══ Input data

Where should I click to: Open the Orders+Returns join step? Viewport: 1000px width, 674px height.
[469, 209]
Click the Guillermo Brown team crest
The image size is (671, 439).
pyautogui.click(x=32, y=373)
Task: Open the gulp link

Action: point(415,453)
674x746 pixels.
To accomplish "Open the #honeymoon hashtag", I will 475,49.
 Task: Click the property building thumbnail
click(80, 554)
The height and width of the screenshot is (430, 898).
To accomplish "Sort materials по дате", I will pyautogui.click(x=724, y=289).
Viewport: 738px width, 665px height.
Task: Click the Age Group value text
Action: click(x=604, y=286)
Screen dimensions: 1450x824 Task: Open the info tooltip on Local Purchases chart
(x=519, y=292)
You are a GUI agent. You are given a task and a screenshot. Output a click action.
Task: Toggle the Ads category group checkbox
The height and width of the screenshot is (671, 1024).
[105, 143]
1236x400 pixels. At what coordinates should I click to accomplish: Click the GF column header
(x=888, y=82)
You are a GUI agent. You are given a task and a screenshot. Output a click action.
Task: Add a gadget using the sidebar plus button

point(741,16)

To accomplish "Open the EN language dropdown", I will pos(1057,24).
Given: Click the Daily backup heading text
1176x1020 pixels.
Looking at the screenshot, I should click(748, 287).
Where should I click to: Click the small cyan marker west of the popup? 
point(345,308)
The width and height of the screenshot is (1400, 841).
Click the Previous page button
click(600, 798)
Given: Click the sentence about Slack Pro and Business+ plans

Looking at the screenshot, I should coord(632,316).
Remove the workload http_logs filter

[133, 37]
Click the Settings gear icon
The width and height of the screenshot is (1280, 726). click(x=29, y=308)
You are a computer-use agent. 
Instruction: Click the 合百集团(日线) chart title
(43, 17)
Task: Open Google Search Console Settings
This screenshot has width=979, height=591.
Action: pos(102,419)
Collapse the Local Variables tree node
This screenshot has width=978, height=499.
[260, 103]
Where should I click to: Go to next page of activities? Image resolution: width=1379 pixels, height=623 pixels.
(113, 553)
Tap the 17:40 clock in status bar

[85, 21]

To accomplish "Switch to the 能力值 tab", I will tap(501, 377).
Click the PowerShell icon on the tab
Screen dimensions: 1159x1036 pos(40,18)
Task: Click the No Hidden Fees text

════

→ **What you have to do**: Repeat exactly the lines above, starting with the first line of the records and finishing with the line holding "674x746 pixels.". Add no other line.

→ **Output for this exercise**:
Where should I click to: Open the Orders+Returns join step? Viewport: 1000px width, 674px height.
[469, 209]
Click the Guillermo Brown team crest
The image size is (671, 439).
pyautogui.click(x=32, y=373)
Task: Open the gulp link

Action: point(415,453)
674x746 pixels.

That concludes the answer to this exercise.